The monks of Westmalle make their own Trappist cheese in the abbey’s cheese workshop. Dairy products are in keeping with the vegetarian diet of the monks.

The milk for the cheese is provided by two breeds of dairy cow: Groninger Blaarkop and Brown Swiss. The animals are housed in the stables of the abbey farm.

Trappist cheeses maturing on shelves made from beech wood.

Cheese dairy

Westmalle Abbey is not only home to a brewery and a farm. There has been a cheese dairy on the premises since 1870. Here the monks produce a semi-hard, mature cheese. This cheese is primarily destined for the monks’ own use but it is also sold in selected retail outlets.

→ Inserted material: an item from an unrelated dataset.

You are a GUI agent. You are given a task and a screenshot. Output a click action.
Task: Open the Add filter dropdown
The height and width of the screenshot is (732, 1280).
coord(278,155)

The three types of Westmalle Trappist cheese.

Our cheese

We only produce one type of cheese, but it is available in three varieties based on its age: matured for 2, 6 or 12 months. The taste and texture evolve with the length of maturation. All of the Westmalle cheeses are low in salt.

A protective layer is added to the Trappist cheese in the ripening room.


Making the Westmalle Trappist cheese is an artisanal process, using only fresh milk from the abbey’s cows. The monks themselves are responsible for most of the work of cheese making.

Map showing the outlets for Westmalle Trappist cheese.

Where to buy Westmalle cheese

Westmalle Trappist cheese is made primarily for use within the abbey. Nevertheless, it is available in limited quantities from the gate of the abbey, and from several Belgian cheese shops, butcher’s stores and market stalls. The cheese is not exported.